Durante la serata delle cover ha cantato con Don Joe e Biagio Antonacci, artista con il quale ha poi anche duettato durante il suo concerto all’Unipol Arena di Bologna. Come è nata l’idea della collaborazione e che legame si è creato?
«L’idea della collaborazione con Biagio è nata come uno scherzo con Paolo, il figlio, mio amico e collaboratore. Parlando di Sanremo ci siamo detti “Ti immagini portare “Vorrei cantare come Biagio” al Festival, e farlo con Biagio Antonacci?” , e poi da una battuta è diventata una cosa seria. Stimo molto Biagio, come artista e come persone, e sono sempre onorato di potermi esibire insieme a lui».
L’ultimo disco “Calmocobra”, si chiude con “Radiohead”, un suo racconto di qualche anno fa. Com’è cambiato Alberto da quegli anni ad oggi?
«Sono cresciuto. È una canzone che parla di ricordi d’infanzia, per cui è naturale che certi angoli si siano smussati, che alcuni sogni si siano modificati. Ma quella che racconto in “Radiohead” è pur sempre una parte di me, cresciuta, ma sono sempre io».

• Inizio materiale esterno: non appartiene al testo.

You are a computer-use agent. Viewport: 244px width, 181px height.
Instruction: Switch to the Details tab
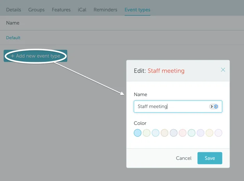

Da poco è stato annunciato l’ingresso di Blanco nella squadra di Ecletic Music Group, di cui anche lei fa parte. Che rapporto c’è tra di voi, e com’è stato collaborare alla scrittura del singolo per il suo ritorno sulla scena?
«Ho approfondito il rapporto con Blanco solo di recente, per scrivere “Piangere a 90”, ma ci siamo avvicinati molto in quel periodo ed è stato un processo creativo molto bello ed emozionante. Siamo stati svegli fino alle 7 di mattina per scrivere il singolo, e poi non lo abbiamo più toccato, è venuto fuori in una notte praticamente».
Ha portato l’ultimo disco in tour prima nei palazzetti, poi nei club europei e ora sui palchi dei più importanti festival. Come sarà il tour estivo? Ci saranno differenze rispetto ai live precedenti?
«L’estate è fatta per divertirsi, per staccare un po’ dai pensieri e dalla vita quotidiana, per cui durante questo tour estivo voglio divertirmi e fare casino insieme alle persone che verranno ai concerti, scatenandoci sulle note di “Bella Madonnina”, un brano che nasce proprio dalla voglia di leggerezza, dopo tante ballad».